Compito da svolgere:
Prosegui il brano sulla gomma bucata da una scheggia di proiettile, ripartendo subito dopo la sua ultima frase.

Ci fermiamo davanti a un’area di servizio, davanti a quella che era una volta l’area di servizio con un albergo “Il giardino della nonna” del quale rimane solo un’insegna bruciata a metà. Scopriamo di aver bucato la gomma posteriore e corriamo verso la prima area di servizio aperta. In trenta minuti i bravi ragazzi chiudono il buco, estraendo dalla gomma una scheggia di un proiettile. E non siamo i primi e non saremo gli ultimi a bucare le gomme con le schegge di un proiettile in questi posti, dove la guerra non è più il presente, ma per anni e anni in avanti sarà il futuro a lungo termine.

Contenuto dei dati:

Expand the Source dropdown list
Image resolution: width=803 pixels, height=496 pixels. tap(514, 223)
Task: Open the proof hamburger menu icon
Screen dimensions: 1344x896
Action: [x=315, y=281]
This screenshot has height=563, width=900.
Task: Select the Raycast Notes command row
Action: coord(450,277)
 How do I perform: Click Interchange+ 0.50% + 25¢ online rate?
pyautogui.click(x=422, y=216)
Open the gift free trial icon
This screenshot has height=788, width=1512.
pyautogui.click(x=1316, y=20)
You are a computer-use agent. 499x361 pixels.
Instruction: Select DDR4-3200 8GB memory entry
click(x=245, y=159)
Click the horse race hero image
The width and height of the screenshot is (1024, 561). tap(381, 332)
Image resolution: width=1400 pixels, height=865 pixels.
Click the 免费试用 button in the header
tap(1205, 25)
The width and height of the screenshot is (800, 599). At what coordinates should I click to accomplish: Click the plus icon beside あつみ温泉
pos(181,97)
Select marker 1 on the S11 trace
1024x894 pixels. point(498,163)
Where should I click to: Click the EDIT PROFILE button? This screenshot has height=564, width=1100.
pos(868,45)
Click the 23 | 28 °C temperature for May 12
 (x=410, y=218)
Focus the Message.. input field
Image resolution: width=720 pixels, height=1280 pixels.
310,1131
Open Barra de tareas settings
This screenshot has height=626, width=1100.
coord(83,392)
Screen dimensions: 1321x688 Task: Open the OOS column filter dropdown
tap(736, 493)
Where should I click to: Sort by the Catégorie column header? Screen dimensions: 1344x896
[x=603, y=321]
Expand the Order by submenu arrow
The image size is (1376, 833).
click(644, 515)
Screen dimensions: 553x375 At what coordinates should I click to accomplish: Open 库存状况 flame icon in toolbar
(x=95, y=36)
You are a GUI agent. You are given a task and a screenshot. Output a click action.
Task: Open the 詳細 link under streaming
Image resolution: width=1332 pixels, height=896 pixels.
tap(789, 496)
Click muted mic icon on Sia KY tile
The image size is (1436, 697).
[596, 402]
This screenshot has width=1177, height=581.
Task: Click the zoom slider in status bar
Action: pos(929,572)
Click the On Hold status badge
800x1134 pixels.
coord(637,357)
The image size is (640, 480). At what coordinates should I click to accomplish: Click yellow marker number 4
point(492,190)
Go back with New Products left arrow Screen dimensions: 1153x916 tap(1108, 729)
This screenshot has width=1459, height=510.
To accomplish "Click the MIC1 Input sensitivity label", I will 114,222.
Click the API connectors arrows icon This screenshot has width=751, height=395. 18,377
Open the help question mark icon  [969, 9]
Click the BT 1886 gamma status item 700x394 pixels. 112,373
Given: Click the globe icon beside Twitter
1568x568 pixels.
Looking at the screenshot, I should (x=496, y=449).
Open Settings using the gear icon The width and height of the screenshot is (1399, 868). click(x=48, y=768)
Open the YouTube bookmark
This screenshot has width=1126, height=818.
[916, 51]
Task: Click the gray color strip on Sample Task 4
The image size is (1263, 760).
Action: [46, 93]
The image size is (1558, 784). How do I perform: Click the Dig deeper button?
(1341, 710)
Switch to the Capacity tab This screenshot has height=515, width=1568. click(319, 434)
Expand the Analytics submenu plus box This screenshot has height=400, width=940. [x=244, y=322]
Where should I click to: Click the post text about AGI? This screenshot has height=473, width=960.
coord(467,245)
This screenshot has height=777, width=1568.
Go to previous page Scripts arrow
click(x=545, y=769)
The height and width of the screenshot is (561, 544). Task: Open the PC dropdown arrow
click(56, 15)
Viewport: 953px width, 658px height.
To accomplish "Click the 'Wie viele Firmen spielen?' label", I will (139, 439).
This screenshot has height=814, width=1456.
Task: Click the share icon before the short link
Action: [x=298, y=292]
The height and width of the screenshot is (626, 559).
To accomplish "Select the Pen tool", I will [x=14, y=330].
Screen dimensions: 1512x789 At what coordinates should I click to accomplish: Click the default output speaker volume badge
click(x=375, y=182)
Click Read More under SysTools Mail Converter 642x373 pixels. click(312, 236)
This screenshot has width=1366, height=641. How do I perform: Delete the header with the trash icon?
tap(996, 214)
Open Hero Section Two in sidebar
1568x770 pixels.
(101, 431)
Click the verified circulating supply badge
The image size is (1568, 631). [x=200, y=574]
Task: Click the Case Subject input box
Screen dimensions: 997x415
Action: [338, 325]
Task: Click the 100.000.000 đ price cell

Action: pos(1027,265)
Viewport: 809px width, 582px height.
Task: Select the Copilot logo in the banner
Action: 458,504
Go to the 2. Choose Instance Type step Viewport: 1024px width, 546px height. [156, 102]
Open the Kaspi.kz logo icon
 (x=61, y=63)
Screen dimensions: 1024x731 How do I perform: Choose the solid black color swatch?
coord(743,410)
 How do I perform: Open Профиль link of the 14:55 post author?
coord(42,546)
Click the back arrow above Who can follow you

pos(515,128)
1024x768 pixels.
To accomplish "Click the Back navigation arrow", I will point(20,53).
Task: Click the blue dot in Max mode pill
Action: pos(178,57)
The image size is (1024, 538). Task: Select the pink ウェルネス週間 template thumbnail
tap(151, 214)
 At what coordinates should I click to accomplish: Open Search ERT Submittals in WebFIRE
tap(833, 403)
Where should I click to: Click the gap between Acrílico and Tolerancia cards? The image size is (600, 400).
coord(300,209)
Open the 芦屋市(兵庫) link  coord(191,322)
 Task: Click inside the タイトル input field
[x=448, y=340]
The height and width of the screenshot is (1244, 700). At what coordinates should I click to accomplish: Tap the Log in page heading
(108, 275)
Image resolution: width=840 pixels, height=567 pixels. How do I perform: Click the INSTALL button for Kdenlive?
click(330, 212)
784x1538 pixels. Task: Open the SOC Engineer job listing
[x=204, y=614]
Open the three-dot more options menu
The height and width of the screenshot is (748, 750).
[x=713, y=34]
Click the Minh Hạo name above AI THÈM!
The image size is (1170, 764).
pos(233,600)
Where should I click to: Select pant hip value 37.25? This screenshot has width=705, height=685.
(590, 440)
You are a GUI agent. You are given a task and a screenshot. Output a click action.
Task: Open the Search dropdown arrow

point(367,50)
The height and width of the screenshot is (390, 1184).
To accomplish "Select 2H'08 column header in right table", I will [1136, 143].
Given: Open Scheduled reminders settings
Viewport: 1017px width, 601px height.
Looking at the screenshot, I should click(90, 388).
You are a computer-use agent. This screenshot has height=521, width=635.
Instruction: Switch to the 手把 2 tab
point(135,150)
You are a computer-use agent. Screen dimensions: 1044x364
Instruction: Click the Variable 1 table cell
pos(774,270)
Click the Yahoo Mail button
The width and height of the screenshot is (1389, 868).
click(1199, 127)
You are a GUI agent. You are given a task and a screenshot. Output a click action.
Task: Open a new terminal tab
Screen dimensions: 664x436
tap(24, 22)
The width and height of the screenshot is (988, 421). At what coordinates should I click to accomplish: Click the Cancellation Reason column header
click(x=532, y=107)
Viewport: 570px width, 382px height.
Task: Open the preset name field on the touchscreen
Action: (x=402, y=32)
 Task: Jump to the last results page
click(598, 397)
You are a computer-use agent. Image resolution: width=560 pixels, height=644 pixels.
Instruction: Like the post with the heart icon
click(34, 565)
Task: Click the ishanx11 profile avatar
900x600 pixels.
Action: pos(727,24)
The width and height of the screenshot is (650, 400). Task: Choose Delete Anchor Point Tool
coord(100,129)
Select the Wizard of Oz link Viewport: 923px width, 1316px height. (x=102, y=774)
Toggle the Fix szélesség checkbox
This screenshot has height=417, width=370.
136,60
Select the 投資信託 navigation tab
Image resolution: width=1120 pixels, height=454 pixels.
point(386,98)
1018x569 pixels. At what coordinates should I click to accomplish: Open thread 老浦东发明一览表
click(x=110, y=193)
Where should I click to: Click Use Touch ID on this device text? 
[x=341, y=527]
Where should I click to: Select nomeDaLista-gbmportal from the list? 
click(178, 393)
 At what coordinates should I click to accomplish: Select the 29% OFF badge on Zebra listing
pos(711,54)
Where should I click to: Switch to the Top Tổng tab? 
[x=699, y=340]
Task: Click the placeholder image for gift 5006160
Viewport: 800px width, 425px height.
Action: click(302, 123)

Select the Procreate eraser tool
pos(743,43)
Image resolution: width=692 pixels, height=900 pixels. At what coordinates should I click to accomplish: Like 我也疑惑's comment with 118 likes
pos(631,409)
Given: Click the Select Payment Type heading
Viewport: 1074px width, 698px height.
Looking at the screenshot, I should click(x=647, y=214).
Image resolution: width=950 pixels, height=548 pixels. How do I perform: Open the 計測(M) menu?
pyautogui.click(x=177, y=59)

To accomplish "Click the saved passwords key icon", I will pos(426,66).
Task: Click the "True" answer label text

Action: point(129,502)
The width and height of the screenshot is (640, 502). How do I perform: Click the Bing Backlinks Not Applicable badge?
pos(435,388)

Risposta al compito:
Nel pomeriggio usciamo a fare un giro nel verde di agosto, che rimane ancora verde per le piogge e la temperatura mite di quest’estate, e i campi minati con le scritte a mano sui pali “Mine”. Tutti i cani in giro fanno festa alla mia amica, perché è stata lei a salvargli la vita, ognuno ha il suo nome, ognuno è vaccinato e sazio.

All’ingresso nel villaggio compriamo la frutta fresca da una signora del posto, anche se ne abbiamo abbastanza perché l’abbiamo portata in bagagliaio dall’orto dei miei, ma la compriamo per sostenere la signora e il nipote che le sta dando una mano. Prendo un mazzo dei fiori, le floghi, quelli preferiti di mio nonno.

Al rientro troviamo in casa un loro amico, è un pediatra e si chiama Josyp, sarebbe Giuseppe in italiano. Josyp tiene la scheggia estratta dalla gomma e ci racconta che nel loro ospedale estraevano queste schegge dai corpi dei bambini che resistevano orgogliosi alla procedura.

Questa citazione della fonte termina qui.